I started with Casa del Fascio a remarkable early vision of abstract modern architecture.  I tried to link this to the reunification of Italy; conjure up a vision of idealism betrayed, a brilliant young architect cut off in the prime of life.  Moments in History.



But reading Armesto & comparing him to more deterministic thinkers like Jared Diamond, my mind cries out for diagrams.  Armesto is a word smith, my approach is more visual.  But the questions are similar.  How are we to interpret the very different histories of civilizations around the world ?  What is a civilization anyway ? Can we cast off these notions of "more advanced" & "primitive" that stubbornly cling to our minds ?  Aren't the achievements of the Inuit & the San (who have civilized some of the most hostile environments available) just as remarkable as Han China or Renaissance Europe ?

So I started to think of 3 great swathes of grassland.  North America, Eurasian steppe, The Sahel.  Different histories.  How to represent this as a series of abstract diagrams.

My view is that BIM needs to be more than a highly focussed management/production tool.  That is "progress trap" thinking, blindly charging down the slope of bigger, better, faster. Even sustainability is framed in mass consumption terms: how many LEED points can we accumulate ?  I'm not knocking assessment systems like LEED.  But I am saying that BIM needs to become an all-purpose drawing tool, a pencil of choice, something that designers pick up and use without a second thought.  That's why I make a point of using Revit to draw maps of the world, or to assemble scrapbooks of images, or to draw my own versions of Jared Diamonds ideas about world history and perhaps infuse them with a little of Armesto's scepticism.


A kestrel for a knave.  Recently I downloaded a movie called Kes from YouTube. This is the environment I grew up in, long gone.  Coal mines (gone) the headmaster's cane (gone) thick yorkshire accents (fading)  Looking at a woodcut my dad did years ago when he was training to be a teacher, reminds me that the medium you choose can force a certain level of abstraction upon you.  Which can be a good thing.  Think of Escher who also used woodcuts.  Using Revit to draw maps can force you to step back and think about the bigger picture.  Embrace your limits.



For me films like Kes and the very different Brassed Off are a heavy dose of nostalgia. A raw slice of the simpler world of my childhood.  Kes portrays the poignancy of a young boy living in a dead end world, bored and frustrated, discovering a connection with nature, temporary relief from life under the thumb of his bullying older half brother.  Incisive commentary on the progress trap we call the Industrial Revolution.   Can't help thinking he would have been better off as a hunter-gatherer.

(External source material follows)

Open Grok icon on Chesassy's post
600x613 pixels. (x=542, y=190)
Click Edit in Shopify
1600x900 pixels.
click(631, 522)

But way back in 1969 there was the unprecedented excitement of a film being made in our home town.  Unbelieveable.  Not just a film though: a kitchen sink drama with a distinctly left-wing edge to it.  Check out Ken Loach on Wikipedia.  He's had an interesting career.  I'm not saying I agree with his stance on every issue.  Why would I?  But in my late teens I was becoming politically aware and Kes made a big impression on my rising sense of injustice.  I guess I was still under the illusion that life was supposed to be fair.  For the next decade or so it seemed like I belonged to whole generation of young people who were going to change the world.  It felt great: young and full of hope, ideas, energy.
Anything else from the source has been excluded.